Future Now
The IFTF Blog
The Sharing Economy and the Future of Food
My latest Fast CoExist piece is up and it looks at the challenge of thinking about how to use practices around sharing to rebalance a global food system where both the number of hungry and number of overweight people hover around 1 billion (depending on which estimates you use.)
It begins:
As interest in the sharing economy has grown over the last year, the poster child for sharing has been the power drill. As Rachel Botsman, author of a great book on sharing called What’s Mine Is Yours: The Rise of Collaborative Consumption points out, the average power drill, which most of us own, gets something like 12 minutes of use over the course of its life. The argument that follows is pretty simple: We’d be much more efficient consumers, and much better at using our global resources, if instead of wasting our money to buy things like power drills that we need occasionally, but not often, we just shared them with our neighbors.

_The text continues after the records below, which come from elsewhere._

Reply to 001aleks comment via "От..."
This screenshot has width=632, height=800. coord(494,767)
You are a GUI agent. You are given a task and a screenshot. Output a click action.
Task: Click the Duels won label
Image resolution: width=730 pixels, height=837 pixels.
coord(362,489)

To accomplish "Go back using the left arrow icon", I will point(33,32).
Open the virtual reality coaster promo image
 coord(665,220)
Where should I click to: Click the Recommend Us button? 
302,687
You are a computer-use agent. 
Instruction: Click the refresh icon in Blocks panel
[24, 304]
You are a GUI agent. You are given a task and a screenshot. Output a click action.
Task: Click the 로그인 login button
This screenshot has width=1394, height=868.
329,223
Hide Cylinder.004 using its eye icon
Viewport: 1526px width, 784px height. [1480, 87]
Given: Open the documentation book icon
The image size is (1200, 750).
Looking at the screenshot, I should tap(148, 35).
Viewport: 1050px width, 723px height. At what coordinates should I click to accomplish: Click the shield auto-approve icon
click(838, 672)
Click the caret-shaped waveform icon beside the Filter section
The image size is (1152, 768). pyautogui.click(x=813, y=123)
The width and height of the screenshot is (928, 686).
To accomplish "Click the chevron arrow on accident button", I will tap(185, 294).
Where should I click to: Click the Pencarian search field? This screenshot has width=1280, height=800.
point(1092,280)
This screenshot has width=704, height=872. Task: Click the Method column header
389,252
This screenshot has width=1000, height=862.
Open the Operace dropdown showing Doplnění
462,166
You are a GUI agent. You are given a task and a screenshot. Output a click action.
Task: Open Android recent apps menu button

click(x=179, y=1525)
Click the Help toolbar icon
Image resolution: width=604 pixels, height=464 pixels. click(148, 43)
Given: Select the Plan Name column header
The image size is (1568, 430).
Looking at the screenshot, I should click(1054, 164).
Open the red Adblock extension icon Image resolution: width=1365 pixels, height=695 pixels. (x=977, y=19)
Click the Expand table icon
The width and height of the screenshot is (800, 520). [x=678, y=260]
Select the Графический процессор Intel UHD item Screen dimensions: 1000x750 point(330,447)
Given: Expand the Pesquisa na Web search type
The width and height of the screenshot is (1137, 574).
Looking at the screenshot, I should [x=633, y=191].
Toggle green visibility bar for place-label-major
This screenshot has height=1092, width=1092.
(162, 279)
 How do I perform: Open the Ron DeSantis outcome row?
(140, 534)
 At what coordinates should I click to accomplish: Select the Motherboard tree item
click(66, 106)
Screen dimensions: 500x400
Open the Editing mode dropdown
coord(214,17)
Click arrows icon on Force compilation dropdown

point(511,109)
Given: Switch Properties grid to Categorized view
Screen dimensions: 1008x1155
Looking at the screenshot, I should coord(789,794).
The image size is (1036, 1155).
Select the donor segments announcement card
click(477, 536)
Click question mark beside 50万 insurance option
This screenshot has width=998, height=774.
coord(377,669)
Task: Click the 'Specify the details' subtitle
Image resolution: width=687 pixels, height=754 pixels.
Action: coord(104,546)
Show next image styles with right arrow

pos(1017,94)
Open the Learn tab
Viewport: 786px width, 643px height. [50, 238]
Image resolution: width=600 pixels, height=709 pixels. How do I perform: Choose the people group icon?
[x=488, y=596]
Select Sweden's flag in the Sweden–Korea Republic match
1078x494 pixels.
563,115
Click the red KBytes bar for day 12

Implicit in many--though certainly not all--businesses and concepts around sharing, is a certain kind of localism. For the most part, sharing is oriented around cars and tools and other things that can be easily shared with a neighbor, but can’t easily be shipped halfway around the globe.
But what if we could use the concept of sharing excess capacity to create tangible social connections across continents and to reduce unnecessary inequalities?
Click through to read the rest.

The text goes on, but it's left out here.